Reconstruir o pináculo de Notre-Dame em vidro, fazer dos telhados uma espécie de greenhouse e até um apiário para acolher a colónia de milhares de abelhas que ali vive, criar zonas onde os visitantes possam passear e desfrutar da deslumbrante vista de Paris são algumas das propostas. O britânico Norman Foster foi dos primeiros a avançar com a hipótese de reconstruir o pináculo em vidro. Mas as redes sociais encheram-se de críticas, com o argumento de que se deve respeitar um edifício com séculos de história.

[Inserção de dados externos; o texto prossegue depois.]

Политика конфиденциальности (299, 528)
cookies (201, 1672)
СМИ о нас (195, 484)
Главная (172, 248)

O The Times reproduziu a imagem do que o arquiteto defende para a catedral: um pináculo de aço inoxidável revestido a vidro, que teria na base uma plataforma de observação para os visitantes. Por outro lado, os telhados igualmente em vidro trariam luz natural para iluminar o espaço inferior.

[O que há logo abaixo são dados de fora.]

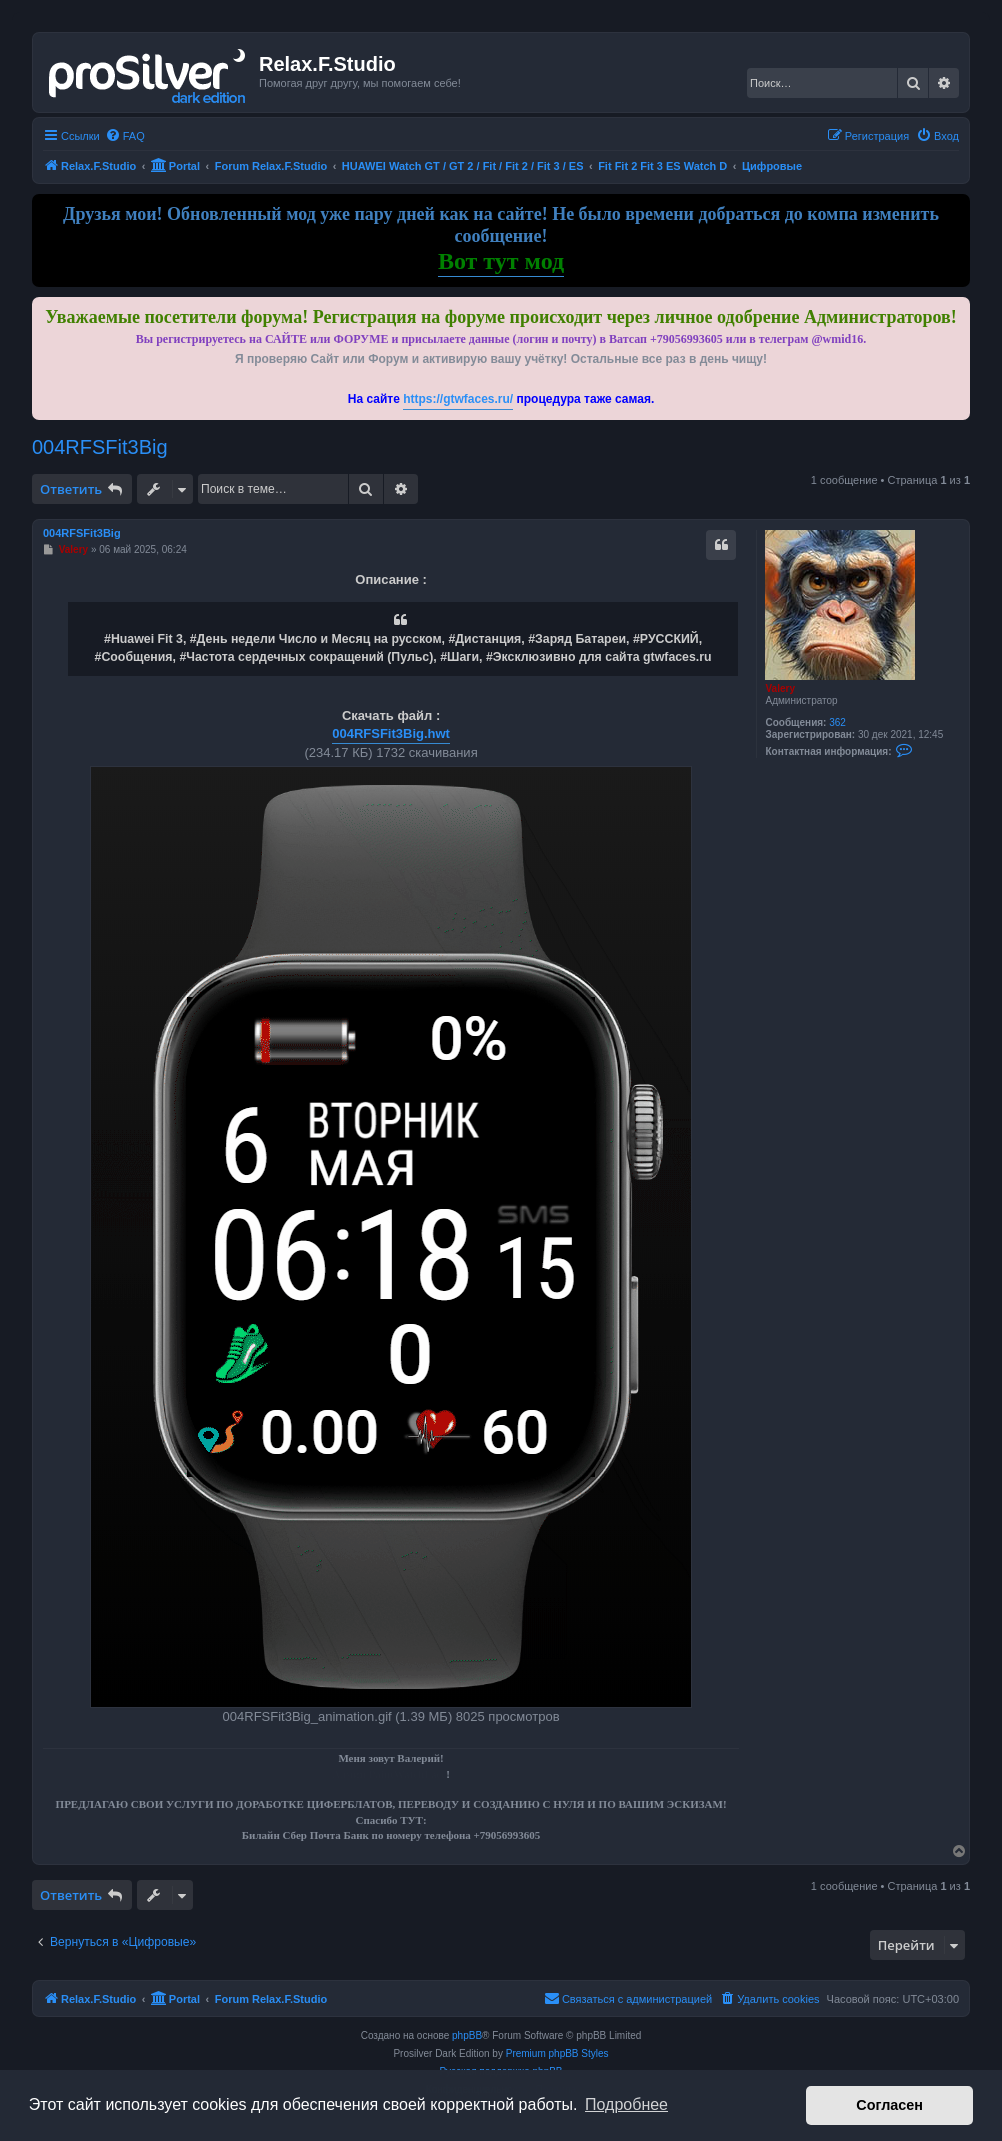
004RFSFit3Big (100, 447)
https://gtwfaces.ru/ (458, 399)
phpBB (467, 2035)
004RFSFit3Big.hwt (391, 733)
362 (837, 722)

Foster considerou que a reconstrução do monumento é "uma oportunidade" para utilizar tecnologia atual. "A decisão de realizar um concurso para a reconstrução de Notre-Dame deve ser aplaudida porque é um reconhecimento dessa tradição quando estão em causa novas intervenções." Foster mostrou-se entusiasmado mas o feedback que recebeu do público foi bastante negativo - foi mesmo criada a hashtag #betterthanFoster.
Da parte dos arquitetos houve quem argumentasse que a identidade da catedral não se perderia mesmo com uma intervenção contemporânea, até porque faria uma ligação à pirâmide de vidro do Louvre, e continuaria bem patente na rosácea norte e nas gárgulas.
"É aterrorizante perceber que mesmo as maiores obras-primas não são imperecíveis. Como pode um trabalho que exigiu centenas de anos de trabalho voar para os céus de Paris em poucas horas? Além das questões legítimas de proteção e sistemas de prevenção que temos o direito de perguntar, cabe a nós hoje saber como reavivar essa joia arquitetónica que é a identidade da cidade mais visitada do mundo. Como arquitetos, somos obviamente sensíveis ao projeto de sua reconstrução, mas surge uma pergunta: deveria ser feito novamente o mesmo?", escreve o estúdio Godart et Roussel Architectes na sua conta de Instagram, acompanhando o texto com duas imagens onde se veem os telhados e o pináculo em vidro e um esboço onde os visitantes se passeiam.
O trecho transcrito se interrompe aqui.